Das Branchenmagazin „Lebensmittel Praxis“ (LP) hat vor Weihnachten den Hit-Supermarkt in Koblenz unangekündigt besucht. Der Markt, der sich in einem denkmalgeschützten ehemaligen Schlachthof befindet, zeigte dabei laut dem Bericht Stärken und Schwächen.
Der Testbesuch habe um 8 Uhr morgens stattgefunden und eine gewisse Hektik offenbart. Demnach hätten im gesamten Markt Paletten mit Ware gestanden, die noch nicht eingeräumt gewesen seien. Hubwagen hätten teilweise die Gänge blockiert, und in den Regalen hätten große Lücken geklafft. Auch die Salattheke und der Backshop seien zu dieser Zeit noch weitgehend leer gewesen.
Für die Tester sei zudem die Musik im Markt zu laut gewesen. Positiv sei hingegen das viele natürliche Licht aufgefallen, das durch die hohen Decken des historischen Gebäudes falle.
Exklusives Sortiment, aber renovierungsbedürftiges Gebäude
Das Sortiment des Marktes sei den Testern positiv aufgefallen.

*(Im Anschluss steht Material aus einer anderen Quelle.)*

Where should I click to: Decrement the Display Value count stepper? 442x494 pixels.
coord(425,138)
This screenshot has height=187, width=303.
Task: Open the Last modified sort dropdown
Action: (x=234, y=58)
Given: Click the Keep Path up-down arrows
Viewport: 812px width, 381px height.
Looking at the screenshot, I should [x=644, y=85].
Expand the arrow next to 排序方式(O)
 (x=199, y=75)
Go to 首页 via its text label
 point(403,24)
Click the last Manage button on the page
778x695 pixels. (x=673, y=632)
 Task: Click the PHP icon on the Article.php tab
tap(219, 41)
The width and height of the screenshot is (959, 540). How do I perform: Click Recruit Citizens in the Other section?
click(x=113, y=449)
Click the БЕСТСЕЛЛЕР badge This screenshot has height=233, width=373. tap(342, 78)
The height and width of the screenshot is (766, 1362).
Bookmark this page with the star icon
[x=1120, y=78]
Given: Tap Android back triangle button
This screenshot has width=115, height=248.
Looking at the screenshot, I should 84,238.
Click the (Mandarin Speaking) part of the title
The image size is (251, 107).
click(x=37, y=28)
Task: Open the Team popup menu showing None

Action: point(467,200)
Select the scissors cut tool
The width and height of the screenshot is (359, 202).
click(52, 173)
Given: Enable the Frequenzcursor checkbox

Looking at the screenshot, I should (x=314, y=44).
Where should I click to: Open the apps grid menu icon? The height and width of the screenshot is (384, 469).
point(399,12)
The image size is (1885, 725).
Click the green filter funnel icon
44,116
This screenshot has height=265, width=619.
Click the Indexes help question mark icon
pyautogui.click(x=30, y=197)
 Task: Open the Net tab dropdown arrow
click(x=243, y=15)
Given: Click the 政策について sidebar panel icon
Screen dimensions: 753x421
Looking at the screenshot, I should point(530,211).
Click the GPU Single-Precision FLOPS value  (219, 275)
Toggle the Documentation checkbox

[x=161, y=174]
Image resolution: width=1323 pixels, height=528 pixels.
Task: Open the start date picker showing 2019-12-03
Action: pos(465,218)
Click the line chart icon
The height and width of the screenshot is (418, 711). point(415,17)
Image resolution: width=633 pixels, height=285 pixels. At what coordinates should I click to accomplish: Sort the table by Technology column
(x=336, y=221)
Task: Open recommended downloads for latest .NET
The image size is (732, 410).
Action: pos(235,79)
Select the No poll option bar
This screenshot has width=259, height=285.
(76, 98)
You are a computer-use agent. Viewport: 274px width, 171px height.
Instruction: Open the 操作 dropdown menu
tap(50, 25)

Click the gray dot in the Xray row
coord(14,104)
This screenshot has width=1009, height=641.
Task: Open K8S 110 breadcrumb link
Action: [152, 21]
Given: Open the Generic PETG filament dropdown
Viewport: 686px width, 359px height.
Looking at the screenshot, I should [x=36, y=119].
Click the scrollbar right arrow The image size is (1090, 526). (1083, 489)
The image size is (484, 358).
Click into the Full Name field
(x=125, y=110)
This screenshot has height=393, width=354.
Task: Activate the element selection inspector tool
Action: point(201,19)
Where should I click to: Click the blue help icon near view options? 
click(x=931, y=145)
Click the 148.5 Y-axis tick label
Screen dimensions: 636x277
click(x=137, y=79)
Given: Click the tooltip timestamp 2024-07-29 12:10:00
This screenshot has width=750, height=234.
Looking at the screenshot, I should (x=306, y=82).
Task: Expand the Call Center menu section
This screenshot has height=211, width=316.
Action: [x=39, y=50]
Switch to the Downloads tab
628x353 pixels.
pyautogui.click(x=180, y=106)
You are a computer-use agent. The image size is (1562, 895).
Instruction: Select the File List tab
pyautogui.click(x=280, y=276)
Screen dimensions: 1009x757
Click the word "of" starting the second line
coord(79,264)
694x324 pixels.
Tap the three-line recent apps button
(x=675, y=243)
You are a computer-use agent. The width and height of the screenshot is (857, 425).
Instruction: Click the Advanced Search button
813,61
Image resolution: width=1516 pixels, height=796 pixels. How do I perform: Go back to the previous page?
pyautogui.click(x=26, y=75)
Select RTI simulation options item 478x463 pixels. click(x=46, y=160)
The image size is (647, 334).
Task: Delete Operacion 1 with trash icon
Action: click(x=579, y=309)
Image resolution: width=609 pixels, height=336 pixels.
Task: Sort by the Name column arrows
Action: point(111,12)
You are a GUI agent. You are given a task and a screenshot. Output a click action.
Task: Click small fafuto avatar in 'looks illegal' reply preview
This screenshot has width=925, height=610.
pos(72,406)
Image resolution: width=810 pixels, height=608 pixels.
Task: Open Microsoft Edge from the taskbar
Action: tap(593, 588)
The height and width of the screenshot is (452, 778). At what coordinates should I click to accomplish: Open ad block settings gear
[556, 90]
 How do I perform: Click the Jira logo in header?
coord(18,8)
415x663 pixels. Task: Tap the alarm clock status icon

Zwar würden die Weihnachts-Aufsteller am Eingang aufdringlich wirken, doch das Angebot zeige, dass der Hit-Markt sich von der Konkurrenz abheben wolle. So gebe es beispielsweise eine Saftpresse für Granatäpfel, frische Smoothies und Sushi.
Besonders gelobt werden die 40 Meter langen Frischetheken für Fleisch, Wurst, Käse und Fisch. Diese seien gut bestückt und sauber gewesen und würden einen hohen Standard halten. Kritisiert wurde hingegen der Zustand des Gebäudes wahrgenommen. Die Immobilie sei reif für eine Generalüberholung. Insbesondere die dreckigen und teilweise kaputten Fliesen in der Obst- und Gemüseabteilung sowie vor der Fischtheke seien negativ aufgefallen.